# TASK STATEMENT:
In the text about Fletch from Hollyoaks, who promoted Sam Darbyshire to the regular cast in 2007?

# EXTRACT:
---*---
- Portrayed by: Sam Darbyshire
- Duration: 2005–2008
- First appearance: 21 October 2005
- Last appearance: 21 August 2008
- Introduced by: David Hanson

= Fletch (Hollyoaks) =

Fictional character from Hollyoaks

Jamie "Fletch" Fletcher is a fictional character from the British soap opera Hollyoaks, played by Sam Darbyshire. The character made his first on-screen appearance on 21 October 2005. Fletch was originally a recurring character and Darbyshire was promoted to the regular cast in 2007 by executive producer Bryan Kirkwood. The character is introduced into the series as a student studying at the local school and a member of the show's Ashworth family. Fletch is characterised as "easily led" and a solitary figure who "enjoys his own company". Writers created a double act between him and Josh Ashworth (Sonny Flood).

Fletch is also included in a love rivalry plot in which Michaela McQueen (Hollie-Jay Bowes) and Sasha Valentine (Nathalie Emmanuel) compete for his love. Fletch's prominent storyline is his drug addiction and writers developed the storyline over several months. The story documented Fletch and his girlfriend Sasha's descent into addiction, beginning with regular cannabis use and their later reliance on the drug heroin. Darbyshire has described scenes in which Fletch injects himself with drugs in front of his family as "harrowing". Fletch made his final on-screen appearance on 21 August 2008.

==Development==
===Characterisation and early stories===
Fletch is introduced into the series as a student studying for his GCSE exams at Hollyoaks Comprehensive school. His first name is Jamie but is writers used his nickname Fletch in reference to him on-screen. Writers created an on-screen partnership between him and his best friend Josh Ashworth (Sonny Flood). On the official Hollyoaks website, Fletch is described as having "an uncanny knack of forever finding himself at the centre of his mate's pranks." They added that he does "secretly relish the enjoyment" of being the subject of their jokes. Fletch is also characterised as "easily led" and "enjoys his own company". He is "perceived as a geek by his peers" due to his "passion for reading" books.
---*---
# DATASET CONTENT:
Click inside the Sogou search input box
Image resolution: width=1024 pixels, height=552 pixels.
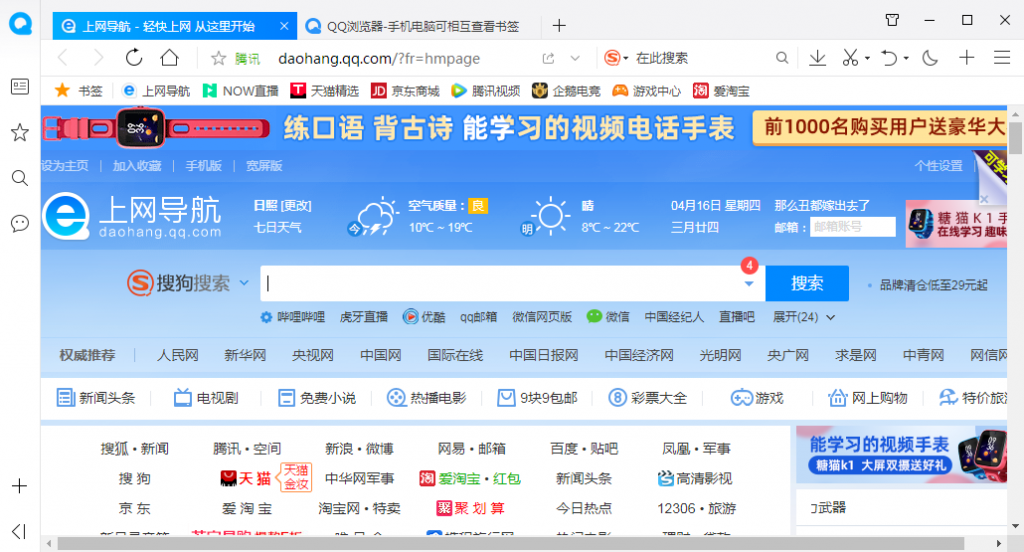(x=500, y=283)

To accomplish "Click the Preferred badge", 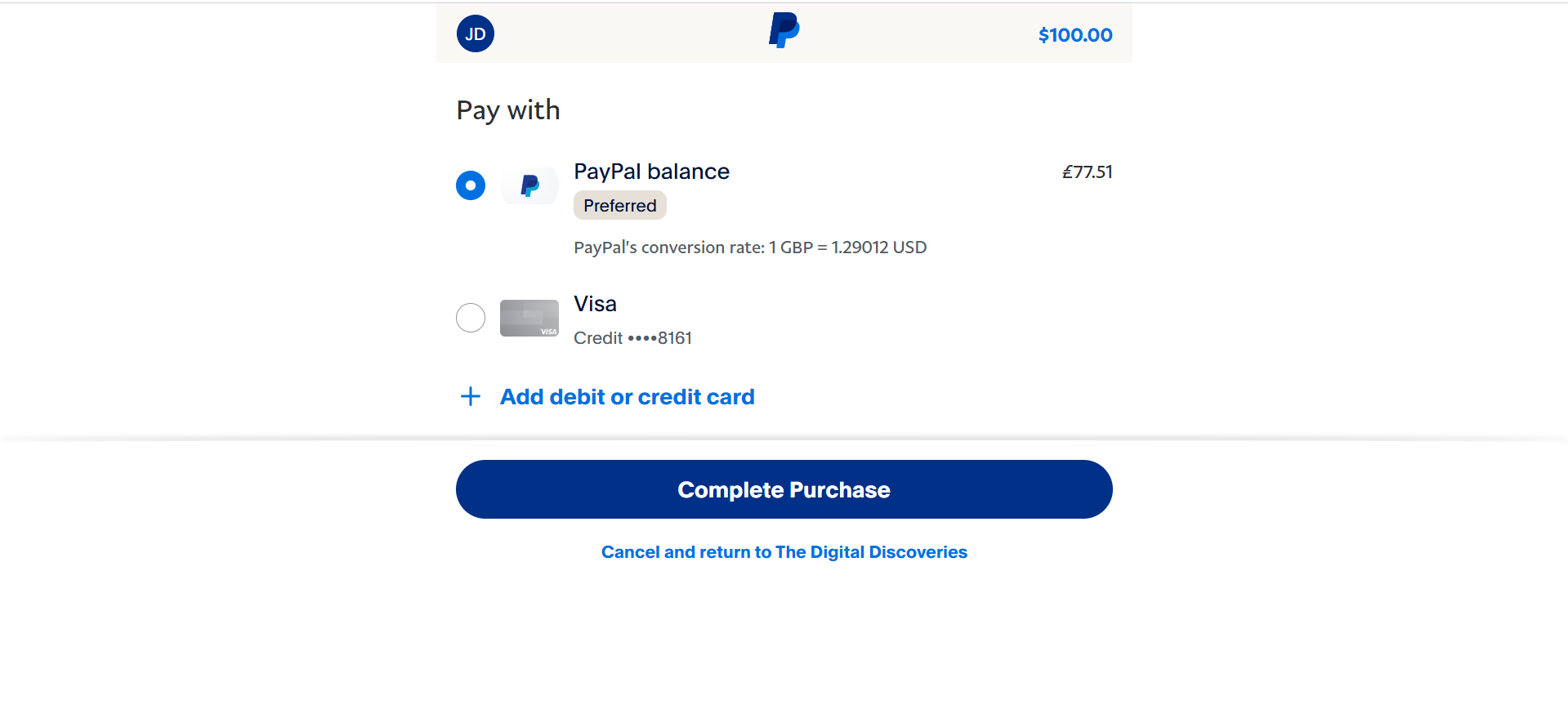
---*---
# ANSWER SECTION:
Executive producer Bryan Kirkwood.